═════ EXERCISE MATERIAL

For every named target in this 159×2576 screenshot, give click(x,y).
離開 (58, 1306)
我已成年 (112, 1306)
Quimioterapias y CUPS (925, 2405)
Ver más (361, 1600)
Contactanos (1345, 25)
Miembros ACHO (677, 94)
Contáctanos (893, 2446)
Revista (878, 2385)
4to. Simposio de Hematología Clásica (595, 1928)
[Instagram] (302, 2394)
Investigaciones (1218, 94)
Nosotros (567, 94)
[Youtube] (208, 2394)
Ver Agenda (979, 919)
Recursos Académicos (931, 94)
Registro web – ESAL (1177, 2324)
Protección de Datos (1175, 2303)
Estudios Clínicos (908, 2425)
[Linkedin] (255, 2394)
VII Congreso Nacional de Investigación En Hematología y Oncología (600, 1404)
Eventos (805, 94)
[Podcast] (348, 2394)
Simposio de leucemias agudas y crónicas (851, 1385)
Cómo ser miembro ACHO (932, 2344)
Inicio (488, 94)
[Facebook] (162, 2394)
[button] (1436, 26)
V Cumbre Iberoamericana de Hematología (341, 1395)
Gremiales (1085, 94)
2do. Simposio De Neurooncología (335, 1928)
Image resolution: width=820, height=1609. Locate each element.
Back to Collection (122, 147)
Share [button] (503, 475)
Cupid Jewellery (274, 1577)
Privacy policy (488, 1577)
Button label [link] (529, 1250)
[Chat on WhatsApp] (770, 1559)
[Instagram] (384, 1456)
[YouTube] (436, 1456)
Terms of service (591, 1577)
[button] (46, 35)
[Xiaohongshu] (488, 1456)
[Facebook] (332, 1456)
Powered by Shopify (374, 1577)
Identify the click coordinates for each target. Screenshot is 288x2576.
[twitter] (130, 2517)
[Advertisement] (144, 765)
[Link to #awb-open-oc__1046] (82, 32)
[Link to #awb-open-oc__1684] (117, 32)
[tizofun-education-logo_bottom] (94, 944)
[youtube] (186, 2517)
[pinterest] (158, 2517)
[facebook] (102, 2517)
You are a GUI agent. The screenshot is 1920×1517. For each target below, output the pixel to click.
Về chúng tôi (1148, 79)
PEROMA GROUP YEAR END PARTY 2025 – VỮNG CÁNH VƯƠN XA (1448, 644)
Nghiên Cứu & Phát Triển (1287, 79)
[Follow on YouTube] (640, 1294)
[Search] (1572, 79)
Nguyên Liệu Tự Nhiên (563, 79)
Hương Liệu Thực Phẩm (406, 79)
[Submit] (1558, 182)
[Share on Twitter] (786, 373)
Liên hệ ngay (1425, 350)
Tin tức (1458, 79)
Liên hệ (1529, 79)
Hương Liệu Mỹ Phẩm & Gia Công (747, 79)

══════════

▸ EXERCISE GOAL: From the records above, extract exactly and only the lines that begin at the line with "[Facebook] (332, 1456)" and stop after the line with "[pinterest] (158, 2517)".

▸ PROBLEM SOLUTION:
[Facebook] (332, 1456)
Powered by Shopify (374, 1577)
Identify the click coordinates for each target. Screenshot is 288x2576.
[twitter] (130, 2517)
[Advertisement] (144, 765)
[Link to #awb-open-oc__1046] (82, 32)
[Link to #awb-open-oc__1684] (117, 32)
[tizofun-education-logo_bottom] (94, 944)
[youtube] (186, 2517)
[pinterest] (158, 2517)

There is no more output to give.